2°/ Conformément à l’article L.1331-2 du Code de la Santé Publique, cette participation doit correspondre à « tout ou partie des dépenses entraînées par ces travaux, diminuées des subventions éventuellement obtenues et majorées de 10 % pour frais généraux. »
Ainsi, la Commune doit tout d’abord apprécier de manière forfaitaire, ou générale, le coût réel des travaux de réalisation des branchements publics (et seulement de ce branchements ; les canalisations installées pour le réseau principal doivent nécessairement être exclues), en retrancher les subventions obtenues (par exemple, dans le cas d’une subvention de 20 % du réseau par l’agence de l’eau) et ajouter 10 % pour frais généraux.
La Commune doit ensuite répartir ce coût entre l’ensemble des branchements publics réalisés. Il est, à cet égard indifférent qu’un même branchement desserve un immeuble collectif ou un immeuble individuel, seul compte en effet le coût réel de son installation (CAA Lyon, 20 décembre 1994, n°94LY00892).

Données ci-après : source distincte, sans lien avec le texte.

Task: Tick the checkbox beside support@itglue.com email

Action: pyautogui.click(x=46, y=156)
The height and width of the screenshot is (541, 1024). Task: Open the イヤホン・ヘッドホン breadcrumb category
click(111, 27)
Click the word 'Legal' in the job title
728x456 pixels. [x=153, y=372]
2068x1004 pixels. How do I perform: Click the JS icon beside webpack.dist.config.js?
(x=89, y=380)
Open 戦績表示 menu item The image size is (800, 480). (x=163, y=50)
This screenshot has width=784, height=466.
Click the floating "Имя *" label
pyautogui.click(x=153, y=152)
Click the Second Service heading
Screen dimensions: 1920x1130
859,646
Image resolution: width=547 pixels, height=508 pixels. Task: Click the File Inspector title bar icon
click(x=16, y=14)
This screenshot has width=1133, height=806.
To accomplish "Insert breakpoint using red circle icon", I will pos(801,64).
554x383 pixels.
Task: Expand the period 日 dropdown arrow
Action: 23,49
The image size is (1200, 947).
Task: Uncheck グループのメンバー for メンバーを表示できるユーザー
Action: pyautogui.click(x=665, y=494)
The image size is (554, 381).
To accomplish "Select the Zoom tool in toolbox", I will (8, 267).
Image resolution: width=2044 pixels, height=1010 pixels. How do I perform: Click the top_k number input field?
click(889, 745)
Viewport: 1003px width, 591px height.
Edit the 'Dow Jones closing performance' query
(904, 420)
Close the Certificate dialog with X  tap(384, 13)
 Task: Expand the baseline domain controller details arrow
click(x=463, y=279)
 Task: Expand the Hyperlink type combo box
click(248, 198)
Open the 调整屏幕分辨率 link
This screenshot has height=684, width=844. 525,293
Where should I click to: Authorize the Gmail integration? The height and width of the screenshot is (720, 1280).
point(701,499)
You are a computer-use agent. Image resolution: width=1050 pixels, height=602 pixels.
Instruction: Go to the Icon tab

Compte tenu de ces règles d’encadrement, et en résumé, dès lors que la collectivité ne peut facturer que la canalisation, le tabouret et la main d’œuvre, il est particulièrement rare qu’une telle participation puisse excéder un montant de 800 €.
3°/ La loi du 14 mars 2012 a, enfin, prévu une articulation entre cette participation aux frais de branchements et la PAC.
En effet, lorsqu’une Commune a institué, sur son territoire, ces deux participations le montant qu’il est possible d’exiger au titre de la PAC (80% de l’économie réalisée) doit être diminué du montant de la participation versée au titre du branchement public.
Les participations exigibles dans le cadre de la création d’un assainissement collectif apparaissent ainsi strictement encadrées à la fois dans leur principe, et dans leur montant. Si les principes d’encadrement peuvent paraître simples à l’initié, force est de constater qu’en pratique les collectivités ne les maîtrisent pas suffisamment et continuent à exiger des participations trop élevées conduisant de plus en plus de particuliers à porter ces affaires devant les juridictions administratives. La fréquence de la méconnaissance du Code de la Santé Publique par les Communes ne peut que nous conduire à les encourager dans cette démarche.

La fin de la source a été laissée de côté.